As the Court recognized in Sable Communications, unless would-be censors are held to a rigorous standard of narrow tailoring in child-protective settings, the temptation to use children as a stalking horse for censorship of adults will become overwhelming. See also Reno v. ACLU, 117 S.Ct. 2329, 2346 (1997).

Indeed, the FDA rules are even more objectionable than the regulations struck down in Reno v. ACLU. In Reno, the words alone were said to cause harm to the psyche of children. In the context of tobacco advertising, the words must be shown to lead to conduct before any harm to children occurs. Accordingly, at a minimum, the regulations must be narrowly drawn to cover only those advertisements proven to be particularly attractive to children.

A review of the broad sweep of the FDA tobacco ad restrictions belies any effort to characterize them as “narrowly tailored” to protect children. For example, the complete ban on the use of color, images or figures in all outdoor advertising cannot be persuasively characterized as necessary to protect children. Whatever the validity of a narrow ban on certain imagery particularly appealing to children (itself a dubious standard), a flat ban on color is simply far too broad.
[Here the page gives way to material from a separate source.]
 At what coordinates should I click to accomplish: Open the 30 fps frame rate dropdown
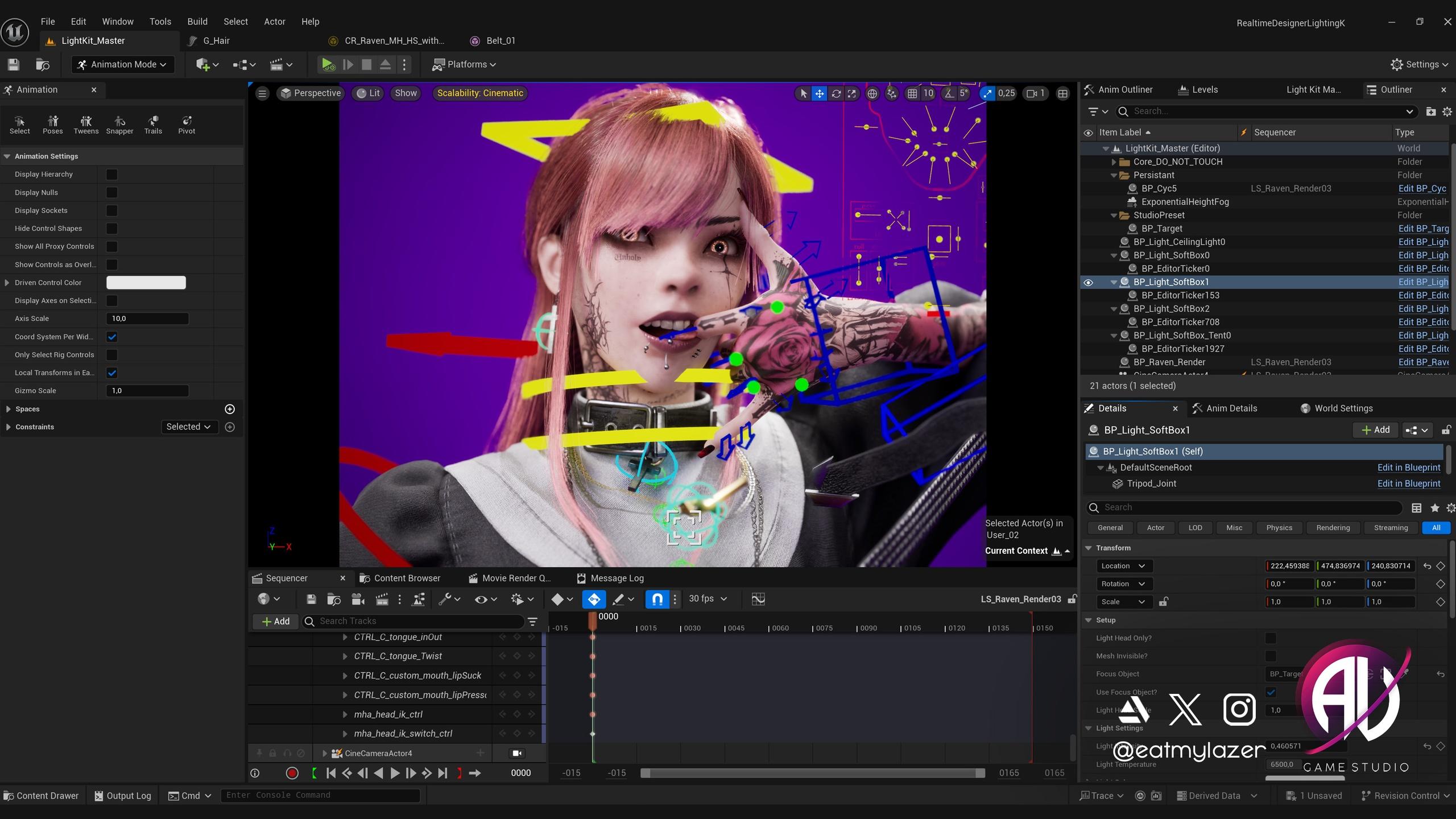[708, 599]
Moreover, the ban on outdoor advertising within 1000 feet of a playground or school constitutes a flat ban in urban areas, since virtually everything falls within the prohibited area. More importantly, there is no persuasive evidence that the mere existence of outdoor advertising has an impact on teen smoking.
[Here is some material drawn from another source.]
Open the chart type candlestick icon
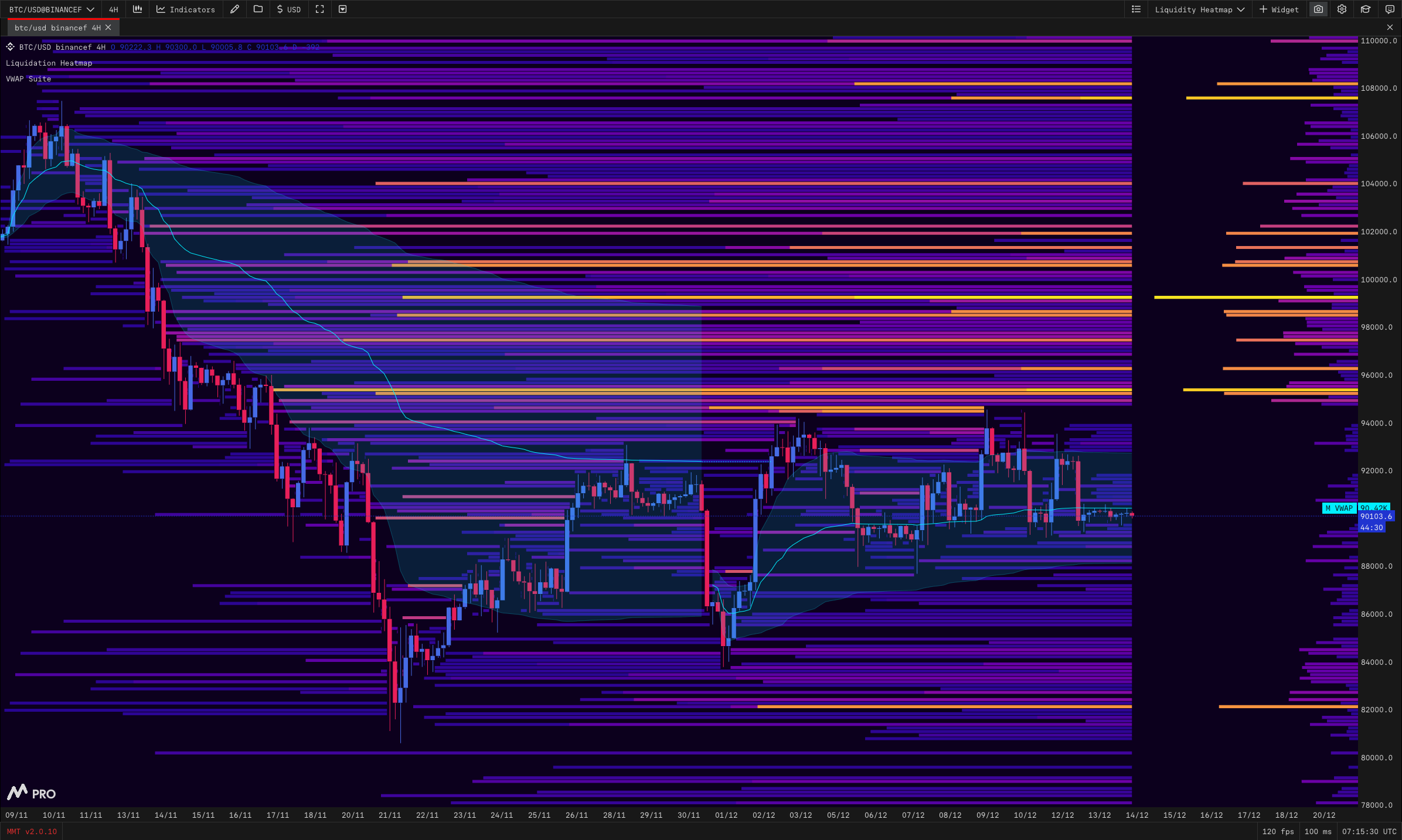Image resolution: width=1402 pixels, height=840 pixels. point(137,9)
Similarly, the ban on colors, figures and imagery from virtually all magazine and newspaper advertising, with the narrow exception of written material with virtually no youth readership is far too broad. Once again, the FDA’s insistence on going beyond narrowly defined displays particularly appealing to children, to a flat ban on color, figures, and imagery in virtually every mass circulation periodical belies the true intention of the rules. Protection of children is being used as a stalking horse for censoring adults, and the Supreme Court will not permit it.4

In addition, there is real doubt about the constitutionality of a legislative requirement that tobacco companies fund anti-smoking campaigns. The Supreme Court has held that compelled speech violates the First Amendment. Eg. Wooley v. Maynard, 430 U.S. 705 (1977); Communications Workers of America v. Beck, 487 U.S. 735 (1988); Pacific Gas & Electric Co., v. Public Utilities Co., 475 U.S. 1 (1986); Glickman v. Wileman Bros & Elliot, Inc., 117 S.Ct. 2130, 2139 (1997). Forcing tobacco companies legislatively to fund anti-smoking speech with which they disagree would, therefore, raise very serious free speech issues.

Of course, the Congress may choose to play Russian Roulette. Congress may ignore the virtually unanimous view of the First Amendment community, and seek to impose dramatic legislative restrictions on tobacco advertising. But it is a long-shot. The far safer route to dramatic restrictions on tobacco advertising would be to take advantage of the tobacco settlement, and leave the First Amendment alone. If tobacco advertising is really the evil that critics claim, critics will use this opportunity to end that evil immediately, instead of gambling that they can extract a higher price from the tobacco industry.